En lo que a su elaboración respecta, dado el perfil de uva como bastante ligera en gusto y aromas, es habitual el trabajo con lías o el uso de la crianza en barrica para darle volumen. Eso sí, la participación de la madera exige estar muy medida y controlada porque de otro modo se la puede ‘comer’ dado lo justa que es esta albillo en cuanto a acidez e intensidad aromática. Por este motivo sus mejores aliados están en esas lías, en los recipientes de cemento, en la madera de grandes volúmenes y en los tostados de barrica muy muy ligeros. Y también hay que incidir en que se trata de vinos de limitadísima producción pues no son muchas las cepas existentes, con lo que el cambio de rumbo en el Consejo Regulador supone además que se protejan y/o recuperen las que hay, aparte de animar nuevas plantaciones. De entre los monovarietales de albillo mayor que ya se pueden encontrar en el mercado como blancos de la Ribera del Duero, estos se cuentan entre sus destacados. 

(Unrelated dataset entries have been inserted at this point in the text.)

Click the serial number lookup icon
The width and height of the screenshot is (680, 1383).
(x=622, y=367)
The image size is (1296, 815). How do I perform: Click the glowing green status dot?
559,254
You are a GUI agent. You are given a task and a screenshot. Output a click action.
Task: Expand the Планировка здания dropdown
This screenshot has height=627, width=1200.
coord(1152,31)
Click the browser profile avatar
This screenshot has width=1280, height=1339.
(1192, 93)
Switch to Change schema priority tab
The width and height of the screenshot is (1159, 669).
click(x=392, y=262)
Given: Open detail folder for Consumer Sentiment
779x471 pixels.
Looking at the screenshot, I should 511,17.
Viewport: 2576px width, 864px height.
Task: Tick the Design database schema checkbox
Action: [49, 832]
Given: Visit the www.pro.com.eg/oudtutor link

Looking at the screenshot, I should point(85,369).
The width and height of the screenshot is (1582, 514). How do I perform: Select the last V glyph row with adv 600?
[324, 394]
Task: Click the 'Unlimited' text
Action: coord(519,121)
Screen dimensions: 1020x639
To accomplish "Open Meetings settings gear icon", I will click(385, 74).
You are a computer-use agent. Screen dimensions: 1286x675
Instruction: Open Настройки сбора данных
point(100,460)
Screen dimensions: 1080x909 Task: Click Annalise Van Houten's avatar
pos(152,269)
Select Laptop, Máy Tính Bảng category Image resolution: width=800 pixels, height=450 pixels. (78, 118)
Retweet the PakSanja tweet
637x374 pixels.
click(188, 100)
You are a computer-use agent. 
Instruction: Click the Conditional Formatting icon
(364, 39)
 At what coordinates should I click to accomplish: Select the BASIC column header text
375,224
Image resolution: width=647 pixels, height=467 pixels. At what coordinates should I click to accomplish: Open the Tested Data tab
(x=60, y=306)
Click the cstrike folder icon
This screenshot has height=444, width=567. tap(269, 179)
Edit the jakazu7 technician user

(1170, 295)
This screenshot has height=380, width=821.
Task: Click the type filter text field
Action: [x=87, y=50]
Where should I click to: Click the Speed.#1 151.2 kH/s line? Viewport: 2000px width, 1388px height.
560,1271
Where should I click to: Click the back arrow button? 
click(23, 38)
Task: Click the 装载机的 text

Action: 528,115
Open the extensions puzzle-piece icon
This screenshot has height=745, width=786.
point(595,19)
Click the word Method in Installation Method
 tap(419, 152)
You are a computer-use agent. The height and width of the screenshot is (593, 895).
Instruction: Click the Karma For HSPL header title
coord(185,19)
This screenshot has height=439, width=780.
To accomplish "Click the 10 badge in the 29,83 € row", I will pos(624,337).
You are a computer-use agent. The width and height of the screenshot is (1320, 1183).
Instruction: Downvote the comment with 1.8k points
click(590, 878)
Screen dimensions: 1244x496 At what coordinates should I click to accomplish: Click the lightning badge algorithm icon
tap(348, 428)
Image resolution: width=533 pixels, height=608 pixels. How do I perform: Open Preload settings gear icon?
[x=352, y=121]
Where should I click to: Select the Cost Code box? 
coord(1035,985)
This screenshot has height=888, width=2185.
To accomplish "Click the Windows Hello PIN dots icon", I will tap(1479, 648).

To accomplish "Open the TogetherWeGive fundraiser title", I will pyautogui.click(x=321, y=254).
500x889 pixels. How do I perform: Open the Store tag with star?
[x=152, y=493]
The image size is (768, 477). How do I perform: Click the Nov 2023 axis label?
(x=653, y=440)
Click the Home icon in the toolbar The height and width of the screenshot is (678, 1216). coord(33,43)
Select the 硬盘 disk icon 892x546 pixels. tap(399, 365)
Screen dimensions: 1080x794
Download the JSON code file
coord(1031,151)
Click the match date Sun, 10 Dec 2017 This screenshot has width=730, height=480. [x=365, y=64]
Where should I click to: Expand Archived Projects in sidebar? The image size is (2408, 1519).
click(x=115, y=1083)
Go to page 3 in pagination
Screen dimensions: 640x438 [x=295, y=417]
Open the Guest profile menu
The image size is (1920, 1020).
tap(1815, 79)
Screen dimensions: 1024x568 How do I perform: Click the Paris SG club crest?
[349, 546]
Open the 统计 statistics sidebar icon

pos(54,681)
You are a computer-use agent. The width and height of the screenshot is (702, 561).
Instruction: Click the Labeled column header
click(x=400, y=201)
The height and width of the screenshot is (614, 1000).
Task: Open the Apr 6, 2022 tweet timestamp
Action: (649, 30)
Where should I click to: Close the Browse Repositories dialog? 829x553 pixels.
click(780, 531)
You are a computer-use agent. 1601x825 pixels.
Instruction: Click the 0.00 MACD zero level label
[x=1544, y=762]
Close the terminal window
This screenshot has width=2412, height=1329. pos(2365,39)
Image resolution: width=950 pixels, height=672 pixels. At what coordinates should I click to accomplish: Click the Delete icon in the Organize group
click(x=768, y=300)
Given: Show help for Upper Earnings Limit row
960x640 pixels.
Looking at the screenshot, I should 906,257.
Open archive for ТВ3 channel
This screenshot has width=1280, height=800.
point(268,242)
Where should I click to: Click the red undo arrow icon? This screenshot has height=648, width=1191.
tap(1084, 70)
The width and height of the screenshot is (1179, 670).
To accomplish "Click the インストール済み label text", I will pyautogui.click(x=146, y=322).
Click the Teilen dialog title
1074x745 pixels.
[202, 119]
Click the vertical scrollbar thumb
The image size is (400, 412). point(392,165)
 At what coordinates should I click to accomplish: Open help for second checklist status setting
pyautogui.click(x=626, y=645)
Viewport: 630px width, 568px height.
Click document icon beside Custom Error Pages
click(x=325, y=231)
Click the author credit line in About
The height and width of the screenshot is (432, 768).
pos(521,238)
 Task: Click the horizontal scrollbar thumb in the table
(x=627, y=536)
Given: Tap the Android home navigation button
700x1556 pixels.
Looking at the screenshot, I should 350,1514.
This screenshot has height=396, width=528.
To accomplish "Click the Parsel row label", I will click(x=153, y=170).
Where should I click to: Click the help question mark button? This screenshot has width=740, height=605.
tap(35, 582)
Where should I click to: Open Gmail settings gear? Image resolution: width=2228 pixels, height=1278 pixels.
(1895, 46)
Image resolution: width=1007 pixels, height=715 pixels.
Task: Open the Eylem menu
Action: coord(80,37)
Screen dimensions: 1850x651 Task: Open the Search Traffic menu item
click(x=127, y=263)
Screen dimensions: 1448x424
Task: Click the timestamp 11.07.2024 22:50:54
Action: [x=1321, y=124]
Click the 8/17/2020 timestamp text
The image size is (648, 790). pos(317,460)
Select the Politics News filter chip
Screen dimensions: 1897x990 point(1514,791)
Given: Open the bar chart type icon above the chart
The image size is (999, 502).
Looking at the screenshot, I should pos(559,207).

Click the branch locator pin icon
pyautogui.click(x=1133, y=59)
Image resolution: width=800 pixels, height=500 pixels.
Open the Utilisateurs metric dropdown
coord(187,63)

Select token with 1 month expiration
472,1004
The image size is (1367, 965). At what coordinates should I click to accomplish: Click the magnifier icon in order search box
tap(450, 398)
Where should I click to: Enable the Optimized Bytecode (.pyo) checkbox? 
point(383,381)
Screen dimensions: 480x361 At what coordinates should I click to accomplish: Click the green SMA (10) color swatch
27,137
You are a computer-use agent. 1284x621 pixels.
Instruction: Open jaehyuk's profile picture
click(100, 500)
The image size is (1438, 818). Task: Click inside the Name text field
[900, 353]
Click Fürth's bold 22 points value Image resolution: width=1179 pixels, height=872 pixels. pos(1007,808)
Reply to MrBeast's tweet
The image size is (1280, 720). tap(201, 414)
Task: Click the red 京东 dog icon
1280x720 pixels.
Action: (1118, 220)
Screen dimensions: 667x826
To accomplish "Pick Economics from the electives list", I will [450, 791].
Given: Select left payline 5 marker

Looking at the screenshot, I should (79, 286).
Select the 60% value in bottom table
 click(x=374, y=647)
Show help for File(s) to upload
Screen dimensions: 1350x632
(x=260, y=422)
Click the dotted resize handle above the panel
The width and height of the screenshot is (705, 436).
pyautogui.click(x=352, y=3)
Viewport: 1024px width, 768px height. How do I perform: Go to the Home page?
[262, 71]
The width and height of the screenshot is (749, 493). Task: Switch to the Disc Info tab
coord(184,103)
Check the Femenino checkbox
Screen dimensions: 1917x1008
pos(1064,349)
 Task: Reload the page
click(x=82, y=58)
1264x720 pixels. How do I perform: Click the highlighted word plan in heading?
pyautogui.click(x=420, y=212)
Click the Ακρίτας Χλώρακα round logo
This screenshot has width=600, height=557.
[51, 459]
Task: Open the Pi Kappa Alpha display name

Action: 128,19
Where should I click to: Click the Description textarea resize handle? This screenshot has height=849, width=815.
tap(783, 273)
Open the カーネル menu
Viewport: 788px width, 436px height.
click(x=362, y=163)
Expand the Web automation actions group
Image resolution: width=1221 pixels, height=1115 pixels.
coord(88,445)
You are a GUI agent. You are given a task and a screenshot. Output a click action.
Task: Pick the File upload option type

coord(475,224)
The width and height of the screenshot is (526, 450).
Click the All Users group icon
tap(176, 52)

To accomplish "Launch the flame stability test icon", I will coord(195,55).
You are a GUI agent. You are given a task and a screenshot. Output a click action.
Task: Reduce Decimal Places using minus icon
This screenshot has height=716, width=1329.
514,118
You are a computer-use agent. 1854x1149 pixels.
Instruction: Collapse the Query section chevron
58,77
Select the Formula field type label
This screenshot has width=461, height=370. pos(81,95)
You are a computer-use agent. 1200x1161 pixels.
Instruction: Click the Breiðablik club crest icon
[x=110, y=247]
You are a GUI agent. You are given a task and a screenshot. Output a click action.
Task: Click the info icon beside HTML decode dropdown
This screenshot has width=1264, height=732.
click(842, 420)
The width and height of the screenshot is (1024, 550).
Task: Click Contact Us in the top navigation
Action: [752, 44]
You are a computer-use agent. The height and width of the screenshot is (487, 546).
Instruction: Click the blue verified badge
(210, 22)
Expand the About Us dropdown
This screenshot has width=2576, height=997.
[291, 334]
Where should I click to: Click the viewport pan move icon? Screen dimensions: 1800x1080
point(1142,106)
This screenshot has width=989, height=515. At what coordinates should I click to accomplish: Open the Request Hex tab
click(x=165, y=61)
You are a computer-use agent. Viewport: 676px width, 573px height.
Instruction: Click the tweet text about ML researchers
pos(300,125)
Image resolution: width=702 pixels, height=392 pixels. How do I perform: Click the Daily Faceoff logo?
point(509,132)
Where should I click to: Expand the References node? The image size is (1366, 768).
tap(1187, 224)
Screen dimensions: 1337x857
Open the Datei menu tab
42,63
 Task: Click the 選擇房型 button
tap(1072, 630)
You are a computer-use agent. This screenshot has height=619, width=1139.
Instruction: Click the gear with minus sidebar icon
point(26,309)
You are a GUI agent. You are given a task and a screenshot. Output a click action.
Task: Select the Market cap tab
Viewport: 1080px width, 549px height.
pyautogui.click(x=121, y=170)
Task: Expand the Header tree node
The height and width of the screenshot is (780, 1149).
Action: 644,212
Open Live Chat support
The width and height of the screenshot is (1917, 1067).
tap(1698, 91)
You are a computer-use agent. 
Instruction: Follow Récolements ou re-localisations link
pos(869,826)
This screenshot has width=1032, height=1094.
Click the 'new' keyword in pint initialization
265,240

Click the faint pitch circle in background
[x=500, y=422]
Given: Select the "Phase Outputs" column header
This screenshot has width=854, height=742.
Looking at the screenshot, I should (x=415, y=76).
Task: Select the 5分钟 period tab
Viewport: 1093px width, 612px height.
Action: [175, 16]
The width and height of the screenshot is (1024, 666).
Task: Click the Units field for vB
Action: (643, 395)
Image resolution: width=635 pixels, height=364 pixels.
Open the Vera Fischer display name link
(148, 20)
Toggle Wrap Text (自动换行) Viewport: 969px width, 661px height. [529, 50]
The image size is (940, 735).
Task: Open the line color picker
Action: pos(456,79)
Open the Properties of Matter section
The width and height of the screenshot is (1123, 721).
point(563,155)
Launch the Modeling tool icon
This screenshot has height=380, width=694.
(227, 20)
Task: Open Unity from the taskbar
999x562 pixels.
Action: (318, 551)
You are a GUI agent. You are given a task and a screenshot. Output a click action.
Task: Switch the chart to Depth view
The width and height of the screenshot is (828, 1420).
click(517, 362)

Dominio del Pidio es la segunda bodega de los hermanos Aragón, propietarios de Cillar de Silos (Quintana del Pidio, Burgos). En ella se dedican a hacer vinos procedentes de pequeñas parcelas de viñas viejas (entre 40 y 100 años). Entre ellos el Dominio del Pidio Albillo 2020 (47 € aprox.), con crianza en roble francés (228 y 500 litros) de entre seis y ocho meses sobre lías y previa fermentación alcohólica en cemento. Fragante, con notas de fruta carnosa y recuerdos de flores blancas; jugoso, fresco, equilibrado y largo en el paso. 

Uno de los primeros albillos procedentes de la zona es el Valduero Blanco 2020 (19 €) de Bodegas Valduero, otra firma burgalesa en su caso asentada en Gumiel de Mercado. Procede de albillos de unos 25 años y salen alrededor de 50.000 botellas de cada cosecha. Permanece durante seis meses con lías en acero inoxidable y resulta un vino aromático, con notas de fruta fresca y cítrica, untuoso en la boca, amable, con ligera acidez y un toque amargo en el recorrido que anima a una segunda copa. 

De viñedos de nuevo burgaleses, en Roa de Duero, con 50 años, sobre suelos calcáreos y a 770 metro de altura, la firma López Cristóbal elabora su López Cristóbal Albillo 2020 (17,50 €). Un blanco que ha fermentado en barrica donde después permanece tres meses con sus lías. Intenso, con claras notas tostadas, ahumadas –fruto de ese contacto con la madera – junto a fruta madura y de hueso. Cremoso en boca, donde se reproducen esas sensaciones aromáticas en compañía de una acidez cítrica no molesta. Tiene estructura, equilibrio y persistencia. 

Y de territorio vallisoletano, en concreto desde Pesquera de Duero, el blanco de Dehesa de los Canónigos, procedente de cepas en vaso de más de 80 años localizadas entre su viñedo de tempranillo y por lo que salen poquísimas botellas (menos de mil). Albillo Mayor 2018 (ronda los 25 €) está fermentado en barrica y luego tiene una crianza de 12 meses en roble francés. Al final, un vino largo con notas de fruta de hueso, recuerdos tostados,  flores blancas, hierbas aromáticas y toques cítricos. Boca equilibrada, untuosa, con volumen, frescura ácida y recuerdos minerales. 

Cuatro etiquetas que evidencian la necesidad de la variedad de mostrarse arropada con las lías o a través del empleo de la madera, aunque puede que más adelante el acompañarla con pequeños porcentajes de otras uvas blancas más aromáticas y robustas descubran un buen camino a seguir en el futuro de esta albillo mayor.